Think of the kid that frustrates you the most in your classroom or in your school. Maybe it’s the kid who can’t stop calling out or the kid who never lets an opportunity for a snide comment go or the kid who seems to slide into class two minutes after class starts every day. Pick your frustration – there are a lot to go around in our profession.

Now, be honest with yourself.

When you think of that student, do you think of that behavior as a fixed part of that student’s personality? Do you think of them as “lazy” or “mean” or “impulsive” in a way that fixes that trait in your head as something immutable in that student?

If you do, can you change the way you see that?

What if you saw the behavior as a skill the student needs to develop? To wit – let’s look at the three examples:

  • “This student hasn’t learned how participate in a class discussion yet.”
  • “This student hasn’t learned how or why to be kind in school yet.”
  • “This student hasn’t learned the benefits of being in class at the start of the class yet.”
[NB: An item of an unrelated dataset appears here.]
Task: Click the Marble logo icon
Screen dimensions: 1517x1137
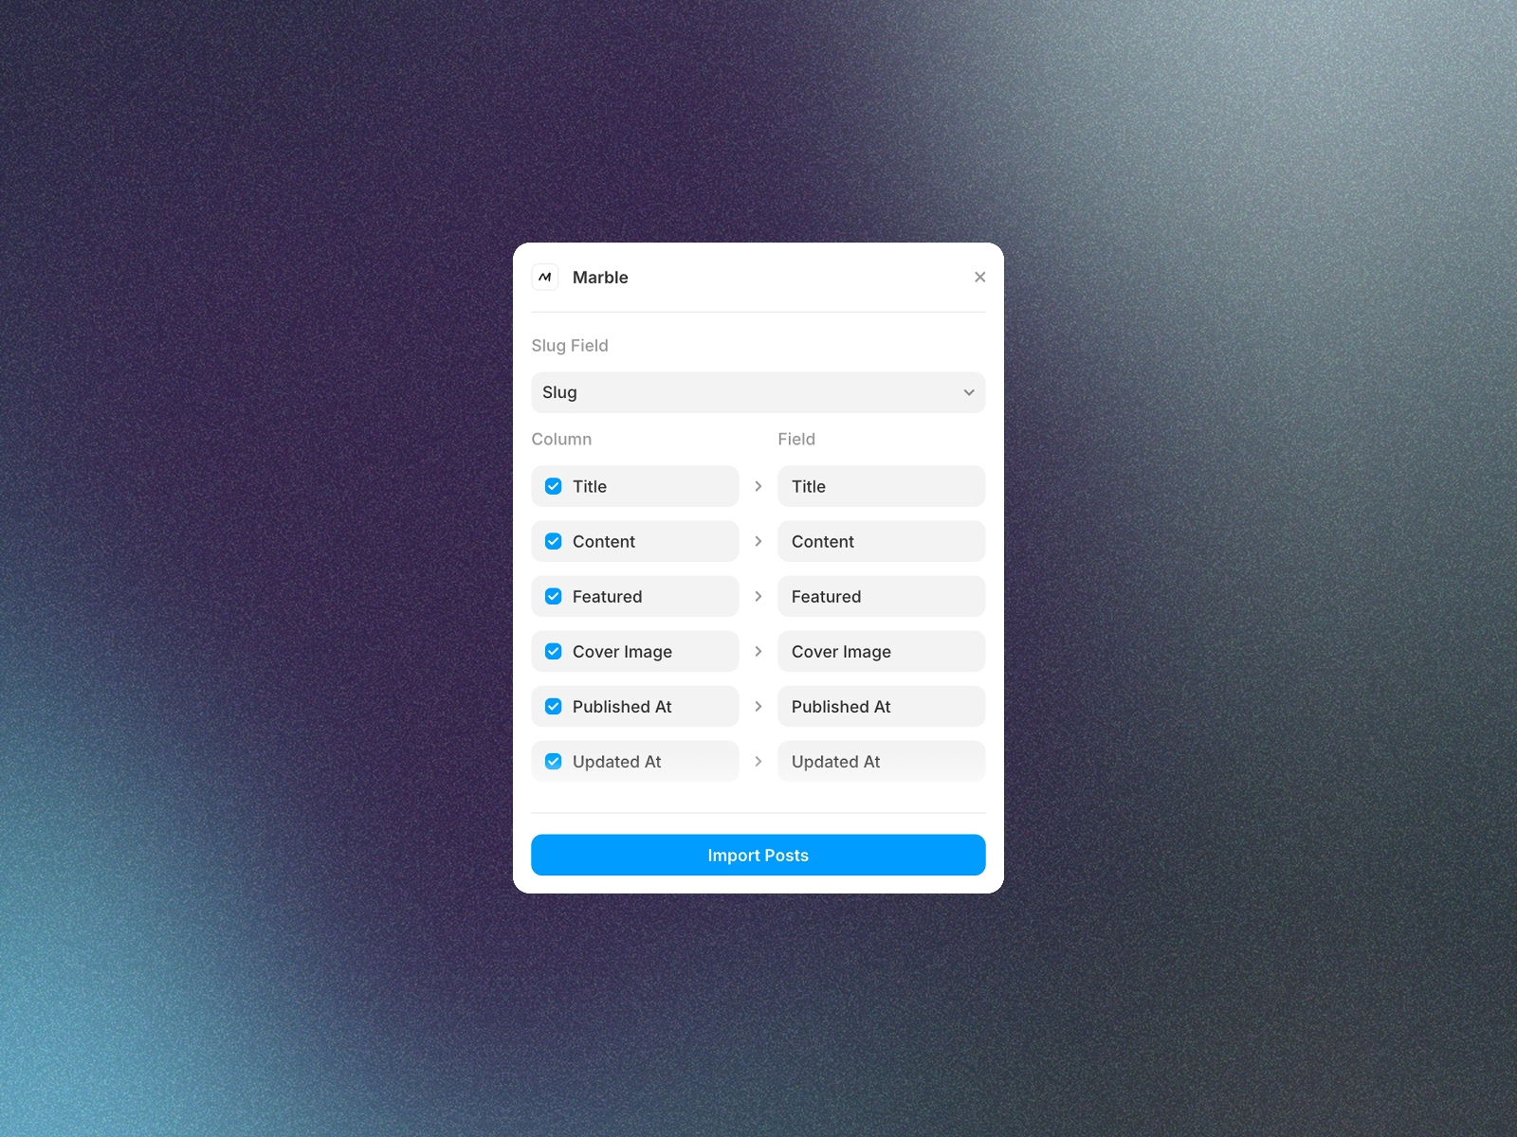Action: [545, 277]
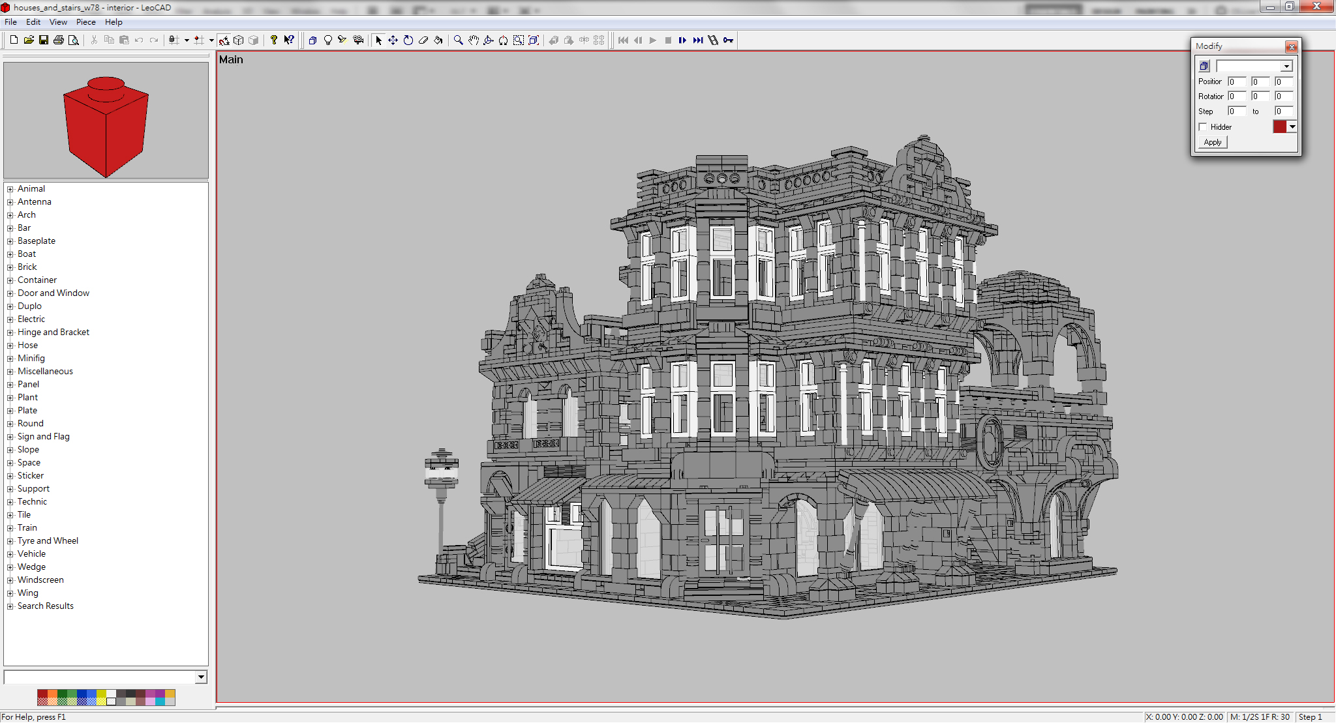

How does that change our lens as teachers? We’ve progressed as a profession such that teachers know that the statement, “This student will never learn X” is no longer something that can be tolerated in our schools. But in many places, we haven’t translated that to the way we think about the soft skills students may need to be successful in academic settings or the kinds dispositions that will help them be the active, vibrant citizens our world needs.

What if we changed our lens so we asked the next questions:

  • “What does this student need to be a responsible member of a class discussion?”
  • “What does this student need to learn how and why to be more kind?”
  • “What do I have to do as a teacher to help this student learn why s/he needs to be in class on time?”

What we teach kids about how they can walk through the world as a full-realized person is as important as the facts and figures they learn in our classes. When we see our students as still very much learning how to walk through the world wisely, we can change our lens on student behavior as something that is not fixed or immutable, but rather as a skill to be learned, and therefore, deeply in our wheelhouse to teach.

And as importantly, when we remember that students are still in process – still learning – it makes it that much easier to forgive and understand those moments that drive us crazy. And, maybe, it allows us to remember that we, too, are in process and that the kids might need to forgive us from time to time too.